═══ INPUT RECORDS ═══
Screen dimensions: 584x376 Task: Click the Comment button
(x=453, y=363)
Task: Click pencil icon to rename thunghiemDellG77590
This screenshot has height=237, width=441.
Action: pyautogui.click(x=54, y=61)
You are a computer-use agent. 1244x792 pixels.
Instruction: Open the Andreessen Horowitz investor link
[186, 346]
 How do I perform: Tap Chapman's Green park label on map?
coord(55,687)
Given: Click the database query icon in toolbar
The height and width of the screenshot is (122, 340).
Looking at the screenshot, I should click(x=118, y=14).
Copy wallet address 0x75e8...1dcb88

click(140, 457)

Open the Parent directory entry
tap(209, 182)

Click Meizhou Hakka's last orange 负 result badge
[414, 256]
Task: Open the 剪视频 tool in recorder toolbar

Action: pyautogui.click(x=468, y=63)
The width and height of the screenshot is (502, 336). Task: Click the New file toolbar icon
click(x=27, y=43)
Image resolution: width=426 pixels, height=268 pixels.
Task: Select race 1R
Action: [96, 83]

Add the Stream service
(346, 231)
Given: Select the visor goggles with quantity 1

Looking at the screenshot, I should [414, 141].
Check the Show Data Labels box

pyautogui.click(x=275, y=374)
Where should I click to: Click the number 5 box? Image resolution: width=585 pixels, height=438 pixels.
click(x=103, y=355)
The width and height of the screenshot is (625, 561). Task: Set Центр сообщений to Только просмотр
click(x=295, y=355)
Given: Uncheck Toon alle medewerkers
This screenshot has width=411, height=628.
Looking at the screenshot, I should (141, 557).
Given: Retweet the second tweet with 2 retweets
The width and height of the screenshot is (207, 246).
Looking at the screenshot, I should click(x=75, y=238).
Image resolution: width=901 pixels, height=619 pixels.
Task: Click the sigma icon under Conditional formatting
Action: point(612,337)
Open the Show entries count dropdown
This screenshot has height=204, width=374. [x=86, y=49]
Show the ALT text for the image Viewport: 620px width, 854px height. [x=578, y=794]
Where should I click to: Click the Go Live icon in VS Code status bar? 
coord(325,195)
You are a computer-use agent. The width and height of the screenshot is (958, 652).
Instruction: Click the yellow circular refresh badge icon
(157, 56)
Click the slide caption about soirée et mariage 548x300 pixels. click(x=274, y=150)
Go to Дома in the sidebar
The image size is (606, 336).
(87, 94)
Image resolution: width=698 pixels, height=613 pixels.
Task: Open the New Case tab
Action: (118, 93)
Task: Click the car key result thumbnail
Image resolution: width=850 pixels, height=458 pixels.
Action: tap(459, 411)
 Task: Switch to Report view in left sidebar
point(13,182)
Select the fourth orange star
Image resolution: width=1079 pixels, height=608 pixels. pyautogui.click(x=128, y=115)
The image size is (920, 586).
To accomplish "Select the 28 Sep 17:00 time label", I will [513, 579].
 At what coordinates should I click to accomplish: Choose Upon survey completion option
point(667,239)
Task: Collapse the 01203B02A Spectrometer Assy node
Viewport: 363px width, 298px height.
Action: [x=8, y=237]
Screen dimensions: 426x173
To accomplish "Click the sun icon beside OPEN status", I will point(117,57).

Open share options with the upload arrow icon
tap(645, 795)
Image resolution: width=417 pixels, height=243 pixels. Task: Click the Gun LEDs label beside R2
═══
* [WHAT THE EXERCISE ASKS]: "will" is the string to look for; please copy every line of the records above where it appears.

* [EXERCISE OUTPUT]:
To accomplish "Select the 28 Sep 17:00 time label", I will [513, 579].
To accomplish "Click the sun icon beside OPEN status", I will point(117,57).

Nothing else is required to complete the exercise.